Václav Havel, in un discorso scritto per l’Università di Tolosa nel 1984 ma pronunciato in quella sede dal drammaturgo inglese Tom Stoppard (essendo egli impossibilitato, in quanto dissidente, da poco scarcerato, a lasciare la Cecoslovacchia), additò le cause dell’alienazione culturale contemporanea tanto nella dissociazione dell’uomo moderno dal “mondo naturale” – qualificato nella filosofia del Novecento come Lebenswelt (alla lettera “mondo vitale”) – quanto nella costruzione astratta di un’interpretazione razionalistica, prodotta da una mens tecno-scientifica che avrebbe finito per neutralizzare il campo di senso dell’esperienza viva, in ciò che ha di più propriamente umano, consegnando la vita alla sterilità delle astrazioni protocollari. Fino a riconoscere nei regimi totalitari l’espressione di questa alienazione dal mondo reale dell’esperienza, nutrita da quelle coordinate elementari di senso che la precedono e ne rappresentano lo sfondo originario, rimandando al tempo stesso a un’ulteriorità indisponibile al potere di manipolazione e di inquadramento dei saperi tecno-scientifici. Al contrario, afferma Havel, «il nostro “Io” attesta primitivamente [nel senso di originario] quel mondo e intimamente lo certifica; si tratta del mondo della nostra esperienza vissuta, un mondo non ancora indifferente, dal momento che siamo intimamente legati ad esso dal nostro amore, odio, rispetto, disprezzo, tradizione, dai nostri interessi e da quella significatività preriflessiva da cui la cultura si è originata»[6].

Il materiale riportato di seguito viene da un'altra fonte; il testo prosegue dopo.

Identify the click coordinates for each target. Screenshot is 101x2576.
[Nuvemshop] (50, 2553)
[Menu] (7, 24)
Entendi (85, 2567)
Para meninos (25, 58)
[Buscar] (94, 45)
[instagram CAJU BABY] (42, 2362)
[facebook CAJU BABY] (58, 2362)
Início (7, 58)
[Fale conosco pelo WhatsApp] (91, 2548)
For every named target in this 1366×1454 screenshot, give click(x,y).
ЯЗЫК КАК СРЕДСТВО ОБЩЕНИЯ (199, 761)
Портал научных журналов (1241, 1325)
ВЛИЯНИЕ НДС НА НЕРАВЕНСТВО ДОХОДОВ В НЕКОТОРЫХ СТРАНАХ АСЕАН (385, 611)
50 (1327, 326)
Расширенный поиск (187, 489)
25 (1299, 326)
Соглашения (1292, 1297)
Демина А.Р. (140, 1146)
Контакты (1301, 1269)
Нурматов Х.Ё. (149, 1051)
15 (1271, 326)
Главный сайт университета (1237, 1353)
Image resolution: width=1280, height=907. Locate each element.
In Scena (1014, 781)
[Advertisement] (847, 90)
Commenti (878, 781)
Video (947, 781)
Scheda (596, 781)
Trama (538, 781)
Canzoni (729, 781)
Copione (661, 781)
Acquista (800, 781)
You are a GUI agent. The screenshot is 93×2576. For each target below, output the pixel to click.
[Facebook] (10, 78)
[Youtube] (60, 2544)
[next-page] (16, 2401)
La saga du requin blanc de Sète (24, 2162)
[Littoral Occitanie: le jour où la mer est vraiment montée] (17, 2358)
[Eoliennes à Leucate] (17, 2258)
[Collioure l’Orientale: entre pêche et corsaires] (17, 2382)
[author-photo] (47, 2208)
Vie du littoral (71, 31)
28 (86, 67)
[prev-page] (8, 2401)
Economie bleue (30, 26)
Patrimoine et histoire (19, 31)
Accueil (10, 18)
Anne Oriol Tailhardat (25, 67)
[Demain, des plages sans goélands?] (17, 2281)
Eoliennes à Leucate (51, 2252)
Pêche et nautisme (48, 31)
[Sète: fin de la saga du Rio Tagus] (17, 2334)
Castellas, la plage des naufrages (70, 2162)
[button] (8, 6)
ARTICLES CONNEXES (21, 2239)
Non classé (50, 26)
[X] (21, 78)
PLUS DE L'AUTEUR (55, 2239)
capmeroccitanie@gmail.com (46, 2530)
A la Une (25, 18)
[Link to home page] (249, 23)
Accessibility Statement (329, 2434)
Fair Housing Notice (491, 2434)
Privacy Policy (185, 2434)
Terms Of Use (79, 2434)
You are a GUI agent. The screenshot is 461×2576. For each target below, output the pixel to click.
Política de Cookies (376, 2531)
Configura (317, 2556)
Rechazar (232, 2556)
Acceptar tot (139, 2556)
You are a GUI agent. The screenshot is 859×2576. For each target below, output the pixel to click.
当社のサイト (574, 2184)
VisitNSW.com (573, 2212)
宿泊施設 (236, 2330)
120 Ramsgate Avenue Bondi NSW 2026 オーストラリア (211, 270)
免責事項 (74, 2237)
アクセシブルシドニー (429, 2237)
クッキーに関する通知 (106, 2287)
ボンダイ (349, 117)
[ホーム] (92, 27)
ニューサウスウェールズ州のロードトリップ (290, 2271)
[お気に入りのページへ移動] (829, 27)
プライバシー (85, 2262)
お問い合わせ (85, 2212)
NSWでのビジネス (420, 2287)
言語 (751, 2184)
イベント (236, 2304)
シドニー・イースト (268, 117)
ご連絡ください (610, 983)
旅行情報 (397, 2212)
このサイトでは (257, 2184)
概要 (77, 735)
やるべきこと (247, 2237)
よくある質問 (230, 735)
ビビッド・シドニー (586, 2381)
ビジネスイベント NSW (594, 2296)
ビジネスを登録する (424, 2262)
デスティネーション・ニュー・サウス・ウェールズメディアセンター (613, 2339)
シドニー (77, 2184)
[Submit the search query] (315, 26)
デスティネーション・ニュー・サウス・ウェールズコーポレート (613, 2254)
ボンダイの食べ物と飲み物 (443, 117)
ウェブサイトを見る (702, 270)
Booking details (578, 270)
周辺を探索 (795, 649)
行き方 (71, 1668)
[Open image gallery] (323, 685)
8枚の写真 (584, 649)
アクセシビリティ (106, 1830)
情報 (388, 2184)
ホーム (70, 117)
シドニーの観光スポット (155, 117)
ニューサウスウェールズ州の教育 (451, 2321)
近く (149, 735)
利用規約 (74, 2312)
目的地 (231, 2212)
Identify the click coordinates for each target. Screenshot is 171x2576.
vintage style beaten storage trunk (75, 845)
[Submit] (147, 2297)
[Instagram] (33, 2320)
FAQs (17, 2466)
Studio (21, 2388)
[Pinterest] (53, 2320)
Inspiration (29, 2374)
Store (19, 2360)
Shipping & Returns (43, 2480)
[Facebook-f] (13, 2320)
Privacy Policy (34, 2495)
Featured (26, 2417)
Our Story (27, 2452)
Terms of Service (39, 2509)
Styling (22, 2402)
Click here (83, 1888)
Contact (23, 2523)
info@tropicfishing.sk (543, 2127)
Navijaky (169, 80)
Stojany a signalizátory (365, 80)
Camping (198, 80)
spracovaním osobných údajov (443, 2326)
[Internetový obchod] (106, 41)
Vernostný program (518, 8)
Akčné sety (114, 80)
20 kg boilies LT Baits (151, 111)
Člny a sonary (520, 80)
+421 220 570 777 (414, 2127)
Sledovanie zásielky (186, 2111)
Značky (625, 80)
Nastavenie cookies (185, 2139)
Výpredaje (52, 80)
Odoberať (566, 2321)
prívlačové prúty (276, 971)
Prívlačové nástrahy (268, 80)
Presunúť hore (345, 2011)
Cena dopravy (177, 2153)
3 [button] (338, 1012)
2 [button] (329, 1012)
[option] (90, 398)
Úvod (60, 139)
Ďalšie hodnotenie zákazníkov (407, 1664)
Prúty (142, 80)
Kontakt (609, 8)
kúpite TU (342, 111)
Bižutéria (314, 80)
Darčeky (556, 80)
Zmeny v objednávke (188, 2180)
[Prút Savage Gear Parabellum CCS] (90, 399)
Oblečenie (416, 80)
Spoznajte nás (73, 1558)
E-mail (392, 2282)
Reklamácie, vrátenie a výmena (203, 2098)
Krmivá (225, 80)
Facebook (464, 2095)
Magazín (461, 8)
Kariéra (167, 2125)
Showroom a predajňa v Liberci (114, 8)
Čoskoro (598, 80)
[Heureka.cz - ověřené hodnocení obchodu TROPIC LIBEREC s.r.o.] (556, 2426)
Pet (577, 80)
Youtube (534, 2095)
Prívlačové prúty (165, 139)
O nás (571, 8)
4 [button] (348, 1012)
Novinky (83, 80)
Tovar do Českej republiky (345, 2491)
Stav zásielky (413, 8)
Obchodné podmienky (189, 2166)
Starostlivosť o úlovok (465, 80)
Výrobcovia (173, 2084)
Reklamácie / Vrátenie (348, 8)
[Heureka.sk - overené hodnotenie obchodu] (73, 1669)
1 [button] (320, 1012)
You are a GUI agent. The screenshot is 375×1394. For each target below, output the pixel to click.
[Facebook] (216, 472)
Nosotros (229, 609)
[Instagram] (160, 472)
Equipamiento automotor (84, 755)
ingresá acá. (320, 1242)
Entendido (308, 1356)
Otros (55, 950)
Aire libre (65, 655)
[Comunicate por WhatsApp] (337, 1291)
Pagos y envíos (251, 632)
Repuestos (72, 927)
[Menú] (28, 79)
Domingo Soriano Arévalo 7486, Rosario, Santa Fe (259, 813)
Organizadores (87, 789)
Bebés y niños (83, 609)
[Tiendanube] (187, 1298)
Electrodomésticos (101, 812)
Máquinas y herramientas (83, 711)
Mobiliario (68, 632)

Su questa linea di riflessione si svilupperà anche la sensibilità ambientale di Václav Havel, il quale evoca il ricordo di gioventù di una ciminiera che in campagna si elevava da una fabbrica a imbrattare il cielo di un denso fumo brunastro quale «simbolo di un’era che cerca di trascendere i confini del mondo naturale e le sue norme e di renderlo un interesse meramente individuale. […] È il simbolo di un’epoca che nega l’importanza vincolante dell’esperienza personale, così come l’esperienza del mistero e dell’assoluto e sostituisce l’assoluto personalmente esperito quale misura del mondo con un nuovo, artefatto assoluto, privo di mistero, […], impersonale e inumano. È l’assoluto della cosiddetta oggettività: la cognizione razionale e oggettiva del modello scientifico del mondo»[7].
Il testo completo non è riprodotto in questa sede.